2005-11-07  Federico Mena Quintero  <federico@ximian.com>

	Fixes bug #320666:

	Instead of doing a bsearch() for every gunichar to map it to a
	PangoScript, use a precomputed table for the first 8192 code
	points.  Also, remember the last script that we computed on each
	invocation; this will also help CJK and the other scripts above
	U+2000.

	This table also holds information on whether the characters in it
	are paired characters.  We can use this to avoid doing the
	expensive get_pair_index() call most of the time.

	Many thanks to Matthias Clasen for his suggestions for this patch.

	* tools/gen-easy-scripts-table.c: New program to generate
	pango_easy_scripts_table.

	* tools/Makefile.am: Build gen-easy-scripts-table.

	* pango/pango-easy-scripts-table.h: New file with a mapping of the
	first 8192 Unicode characters to their corresponding scripts.  The
	table also says whether each character has a paired char or not.

	* pango/Makefile.am (libpango_1_0_la_SOURCES): Add pango-easy-scripts-table.h.

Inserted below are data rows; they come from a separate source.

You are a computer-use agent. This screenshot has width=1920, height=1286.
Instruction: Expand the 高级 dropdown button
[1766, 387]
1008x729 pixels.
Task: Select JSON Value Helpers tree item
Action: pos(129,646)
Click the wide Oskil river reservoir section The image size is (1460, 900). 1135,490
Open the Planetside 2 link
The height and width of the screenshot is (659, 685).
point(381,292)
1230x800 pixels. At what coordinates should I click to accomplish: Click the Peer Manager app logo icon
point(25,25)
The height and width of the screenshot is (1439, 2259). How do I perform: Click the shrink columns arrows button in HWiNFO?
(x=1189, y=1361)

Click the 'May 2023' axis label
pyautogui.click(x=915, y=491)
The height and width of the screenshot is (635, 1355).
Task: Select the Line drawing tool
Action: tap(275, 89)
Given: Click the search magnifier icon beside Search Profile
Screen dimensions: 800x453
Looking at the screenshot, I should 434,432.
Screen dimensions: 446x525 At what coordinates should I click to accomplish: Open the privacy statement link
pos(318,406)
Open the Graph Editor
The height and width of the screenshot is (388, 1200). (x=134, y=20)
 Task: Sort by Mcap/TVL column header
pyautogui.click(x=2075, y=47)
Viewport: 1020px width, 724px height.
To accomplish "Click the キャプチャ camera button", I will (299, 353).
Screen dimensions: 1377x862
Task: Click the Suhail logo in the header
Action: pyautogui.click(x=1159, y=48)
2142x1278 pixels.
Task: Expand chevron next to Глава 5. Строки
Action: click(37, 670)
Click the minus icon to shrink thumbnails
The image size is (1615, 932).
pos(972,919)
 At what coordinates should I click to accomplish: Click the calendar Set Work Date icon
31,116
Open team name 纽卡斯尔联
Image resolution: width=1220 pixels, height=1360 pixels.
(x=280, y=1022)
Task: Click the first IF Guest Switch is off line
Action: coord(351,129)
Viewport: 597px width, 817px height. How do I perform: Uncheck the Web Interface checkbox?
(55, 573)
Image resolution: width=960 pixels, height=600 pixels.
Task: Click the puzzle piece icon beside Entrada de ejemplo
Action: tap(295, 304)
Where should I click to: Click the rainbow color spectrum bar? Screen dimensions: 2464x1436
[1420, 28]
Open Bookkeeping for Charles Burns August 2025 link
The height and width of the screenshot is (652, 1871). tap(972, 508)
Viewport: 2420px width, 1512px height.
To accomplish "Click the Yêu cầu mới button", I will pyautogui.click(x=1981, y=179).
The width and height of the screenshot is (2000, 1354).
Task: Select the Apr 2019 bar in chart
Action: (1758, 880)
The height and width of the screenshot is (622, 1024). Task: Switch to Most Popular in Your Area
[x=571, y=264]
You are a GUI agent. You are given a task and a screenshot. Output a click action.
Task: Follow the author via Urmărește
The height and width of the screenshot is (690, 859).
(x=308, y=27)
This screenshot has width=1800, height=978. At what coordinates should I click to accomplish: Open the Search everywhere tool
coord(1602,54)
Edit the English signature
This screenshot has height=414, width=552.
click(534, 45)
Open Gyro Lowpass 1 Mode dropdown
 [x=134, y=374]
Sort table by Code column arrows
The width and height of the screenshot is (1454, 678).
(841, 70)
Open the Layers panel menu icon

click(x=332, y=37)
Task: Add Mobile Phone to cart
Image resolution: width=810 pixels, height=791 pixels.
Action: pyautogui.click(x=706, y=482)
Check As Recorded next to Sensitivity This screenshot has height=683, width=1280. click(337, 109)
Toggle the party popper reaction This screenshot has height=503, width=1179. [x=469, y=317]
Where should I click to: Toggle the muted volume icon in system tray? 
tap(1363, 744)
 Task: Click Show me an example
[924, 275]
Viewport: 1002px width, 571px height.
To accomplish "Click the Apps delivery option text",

	* pango/pango-script-table.h: Remove everything below U+2000, and
	add a note to that effect.

	* pango/pango-script.c (pango_script_for_unichar_with_last_index):
	New function.  This is the old pango_script_for_unichar(), but it
	lets the caller keep around the computed index in
	pango_script_table.  This works under the assumption that a
	character is likely to be in the same script block as the
	preceding character in a string.
	(pango_script_for_unichar): First, do a quick check against the
	pango_easy_scripts_table.  Then, do the expensive check with
	pango_script_for_unichar_with_last_index().
	(pango_script_iter_next): If the character is within the easy
	script range, find out if it is a paired character by using
	PANGO_PAIRED_CHAR_FLAG.
	(struct _PangoScriptIter): Add a last_index_for_script_lookup
	field.  We use this to maintain the last-lookup index from
	pango_script_for_unichar_with_last_index().
	(pango_script_iter_next): If the character is not within the easy
	script range, use pango_script_for_unichar_with_last_index(), and
	store the index in the last_index_for_script_lookup field of the
	PangoScriptIter.
Comment 13 Behdad Esfahbod 2005-11-09 23:59:51 UTC
I suggest removing the pair bit from easy table.  Matthias's improvement for not
bsearching the pair table for nonCOMMON characters should be good enough to make
that almost useless.

Attaching a patch that removes the gen_easy_scripts_table.c and modifies
gen_script_table.pl to generate easy table too.
Comment 14 Behdad Esfahbod 2005-11-10 00:04:00 UTC
Created attachment 54550 [details] [review]
my patch

Review?
Comment 15 Behdad Esfahbod 2005-11-10 00:53:46 UTC
Created attachment 54551 [details] [review]
correct patch

Oops.  My generator was wrong.	Please review the generator to make sure it's
generating the correct output.
Comment 16 Matthias Clasen 2005-11-10 14:38:21 UTC
Reopening
Comment 17 Matthias Clasen 2005-11-11 19:13:53 UTC
Behdad, why is your patch removing the last_index handling ?
Comment 18 Behdad Esfahbod 2005-11-11 19:31:04 UTC
Instead of having a per-iter last_index, I just made int mid static which should
have the same effect.
Comment 19 Federico Mena Quintero 2005-11-11 22:36:00 UTC
Did you take timings of these changes?

I'm especially interested in the removal of the paired chars flag.
Comment 20 Behdad Esfahbod 2005-11-12 03:23:11 UTC
Unfortunately my system is really too unreliable to run benchmarks, due to bug
318168.  Can you maybe run that?
Comment 21 Behdad Esfahbod 2005-11-14 23:34:20 UTC
In HEAD now.  The main reason I had to apply this last patch was that Federico's
gen-easy-scripts-table.c was using the generated script table to create the easy
table.  As for removing last_index and making "int mid" static, since we are not
aiming for reentrancy, the per ScriptIter last_index is not justified.